**Task prompt:** Reproduce, from the lines below, exactly the stretch that begins at the line containing "How do I perform: Follow" and ends at the line containing "Click the L badge beside the Everton match", both included.

━━━ Records for this task

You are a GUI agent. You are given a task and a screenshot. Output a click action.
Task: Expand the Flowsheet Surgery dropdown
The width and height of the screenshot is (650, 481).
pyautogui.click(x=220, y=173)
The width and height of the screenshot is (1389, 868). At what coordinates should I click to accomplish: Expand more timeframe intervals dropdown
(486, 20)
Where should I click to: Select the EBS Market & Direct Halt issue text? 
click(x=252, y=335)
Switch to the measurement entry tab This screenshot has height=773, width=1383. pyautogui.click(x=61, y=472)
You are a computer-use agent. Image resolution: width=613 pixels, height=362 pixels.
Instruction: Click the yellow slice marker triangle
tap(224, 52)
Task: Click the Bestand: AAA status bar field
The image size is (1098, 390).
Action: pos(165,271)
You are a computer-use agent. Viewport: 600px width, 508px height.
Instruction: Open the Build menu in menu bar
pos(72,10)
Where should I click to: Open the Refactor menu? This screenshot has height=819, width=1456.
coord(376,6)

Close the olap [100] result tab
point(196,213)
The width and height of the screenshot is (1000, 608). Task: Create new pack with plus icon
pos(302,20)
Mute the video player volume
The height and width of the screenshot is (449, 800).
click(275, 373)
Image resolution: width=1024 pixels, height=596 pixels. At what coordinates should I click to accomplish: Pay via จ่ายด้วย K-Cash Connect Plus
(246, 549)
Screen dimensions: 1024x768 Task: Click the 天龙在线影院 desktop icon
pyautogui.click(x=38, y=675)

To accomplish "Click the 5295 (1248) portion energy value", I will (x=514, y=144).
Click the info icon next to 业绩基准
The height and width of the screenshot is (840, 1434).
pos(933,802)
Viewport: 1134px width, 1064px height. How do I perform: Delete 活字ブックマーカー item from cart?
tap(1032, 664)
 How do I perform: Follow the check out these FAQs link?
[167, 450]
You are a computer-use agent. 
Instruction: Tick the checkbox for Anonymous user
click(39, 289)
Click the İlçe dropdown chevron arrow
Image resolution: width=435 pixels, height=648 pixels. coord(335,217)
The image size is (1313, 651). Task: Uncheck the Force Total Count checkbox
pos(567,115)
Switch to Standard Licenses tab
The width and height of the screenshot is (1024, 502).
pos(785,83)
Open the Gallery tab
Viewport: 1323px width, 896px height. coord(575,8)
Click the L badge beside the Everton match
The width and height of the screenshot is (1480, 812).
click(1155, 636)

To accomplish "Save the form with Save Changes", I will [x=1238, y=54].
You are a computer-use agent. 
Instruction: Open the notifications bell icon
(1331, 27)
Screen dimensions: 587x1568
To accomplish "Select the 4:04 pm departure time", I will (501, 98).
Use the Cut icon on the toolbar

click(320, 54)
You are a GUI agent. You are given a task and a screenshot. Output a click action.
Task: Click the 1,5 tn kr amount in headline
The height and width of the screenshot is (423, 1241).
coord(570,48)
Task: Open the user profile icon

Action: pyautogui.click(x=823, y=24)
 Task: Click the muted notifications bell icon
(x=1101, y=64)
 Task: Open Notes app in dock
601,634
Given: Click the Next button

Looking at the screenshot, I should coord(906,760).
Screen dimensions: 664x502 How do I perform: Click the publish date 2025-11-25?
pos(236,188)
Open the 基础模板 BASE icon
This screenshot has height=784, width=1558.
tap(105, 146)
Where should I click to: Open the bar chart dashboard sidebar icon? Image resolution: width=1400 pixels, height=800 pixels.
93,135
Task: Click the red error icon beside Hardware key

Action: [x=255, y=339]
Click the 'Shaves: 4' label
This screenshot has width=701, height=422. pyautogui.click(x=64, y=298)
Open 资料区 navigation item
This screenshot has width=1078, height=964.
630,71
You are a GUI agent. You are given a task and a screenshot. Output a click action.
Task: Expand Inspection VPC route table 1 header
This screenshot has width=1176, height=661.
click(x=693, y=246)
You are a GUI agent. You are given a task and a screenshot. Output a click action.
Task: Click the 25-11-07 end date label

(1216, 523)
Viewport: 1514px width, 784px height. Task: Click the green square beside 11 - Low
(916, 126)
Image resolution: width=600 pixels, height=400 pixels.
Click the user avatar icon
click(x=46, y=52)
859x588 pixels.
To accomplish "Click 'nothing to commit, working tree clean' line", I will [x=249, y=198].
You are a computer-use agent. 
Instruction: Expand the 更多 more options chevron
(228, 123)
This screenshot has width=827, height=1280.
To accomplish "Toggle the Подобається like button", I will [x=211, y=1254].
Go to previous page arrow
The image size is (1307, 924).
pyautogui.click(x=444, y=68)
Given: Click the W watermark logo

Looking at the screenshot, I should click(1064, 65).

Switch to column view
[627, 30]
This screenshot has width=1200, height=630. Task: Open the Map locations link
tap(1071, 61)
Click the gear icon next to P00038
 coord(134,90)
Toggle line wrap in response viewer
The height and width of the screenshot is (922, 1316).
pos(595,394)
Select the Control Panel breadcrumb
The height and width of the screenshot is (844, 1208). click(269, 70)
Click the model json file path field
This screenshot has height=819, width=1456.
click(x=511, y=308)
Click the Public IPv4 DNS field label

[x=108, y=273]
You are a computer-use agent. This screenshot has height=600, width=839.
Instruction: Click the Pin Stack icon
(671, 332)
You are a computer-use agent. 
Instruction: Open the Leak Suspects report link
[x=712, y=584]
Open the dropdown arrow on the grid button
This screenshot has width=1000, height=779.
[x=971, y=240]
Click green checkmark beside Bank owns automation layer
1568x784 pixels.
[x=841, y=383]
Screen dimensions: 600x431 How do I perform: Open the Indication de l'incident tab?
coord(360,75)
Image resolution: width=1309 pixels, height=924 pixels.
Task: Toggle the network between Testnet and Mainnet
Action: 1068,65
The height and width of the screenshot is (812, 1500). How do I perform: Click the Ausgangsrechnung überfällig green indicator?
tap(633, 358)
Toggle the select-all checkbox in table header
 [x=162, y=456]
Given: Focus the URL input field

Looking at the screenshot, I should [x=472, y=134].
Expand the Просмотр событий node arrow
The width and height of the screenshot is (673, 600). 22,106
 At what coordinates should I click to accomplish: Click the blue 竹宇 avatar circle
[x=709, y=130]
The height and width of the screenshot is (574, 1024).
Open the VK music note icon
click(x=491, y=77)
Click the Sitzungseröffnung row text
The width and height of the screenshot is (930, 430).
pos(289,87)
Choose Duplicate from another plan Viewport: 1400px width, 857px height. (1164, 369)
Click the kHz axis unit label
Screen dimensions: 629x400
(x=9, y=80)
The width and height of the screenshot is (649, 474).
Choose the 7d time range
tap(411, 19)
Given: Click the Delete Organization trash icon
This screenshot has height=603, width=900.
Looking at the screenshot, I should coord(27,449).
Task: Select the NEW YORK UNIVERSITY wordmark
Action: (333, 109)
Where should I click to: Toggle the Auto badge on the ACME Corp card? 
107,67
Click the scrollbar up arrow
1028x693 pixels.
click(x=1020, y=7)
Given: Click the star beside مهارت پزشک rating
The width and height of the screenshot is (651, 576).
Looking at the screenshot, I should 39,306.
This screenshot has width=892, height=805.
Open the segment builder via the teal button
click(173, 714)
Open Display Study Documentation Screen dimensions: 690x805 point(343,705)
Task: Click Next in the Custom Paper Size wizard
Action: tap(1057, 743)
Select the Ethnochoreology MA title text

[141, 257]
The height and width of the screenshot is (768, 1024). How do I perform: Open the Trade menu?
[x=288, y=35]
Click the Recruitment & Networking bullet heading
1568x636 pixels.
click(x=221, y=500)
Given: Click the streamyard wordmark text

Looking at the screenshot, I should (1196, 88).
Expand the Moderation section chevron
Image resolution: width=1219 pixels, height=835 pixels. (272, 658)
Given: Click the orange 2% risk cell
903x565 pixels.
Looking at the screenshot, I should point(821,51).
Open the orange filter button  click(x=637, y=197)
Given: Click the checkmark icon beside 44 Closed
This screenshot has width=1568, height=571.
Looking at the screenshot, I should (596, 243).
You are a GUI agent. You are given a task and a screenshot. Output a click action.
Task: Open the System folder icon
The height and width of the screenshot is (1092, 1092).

━━━━━━

**Exercise result:**
 How do I perform: Follow the check out these FAQs link?
[167, 450]
You are a computer-use agent. 
Instruction: Tick the checkbox for Anonymous user
click(39, 289)
Click the İlçe dropdown chevron arrow
Image resolution: width=435 pixels, height=648 pixels. coord(335,217)
The image size is (1313, 651). Task: Uncheck the Force Total Count checkbox
pos(567,115)
Switch to Standard Licenses tab
The width and height of the screenshot is (1024, 502).
pos(785,83)
Open the Gallery tab
Viewport: 1323px width, 896px height. coord(575,8)
Click the L badge beside the Everton match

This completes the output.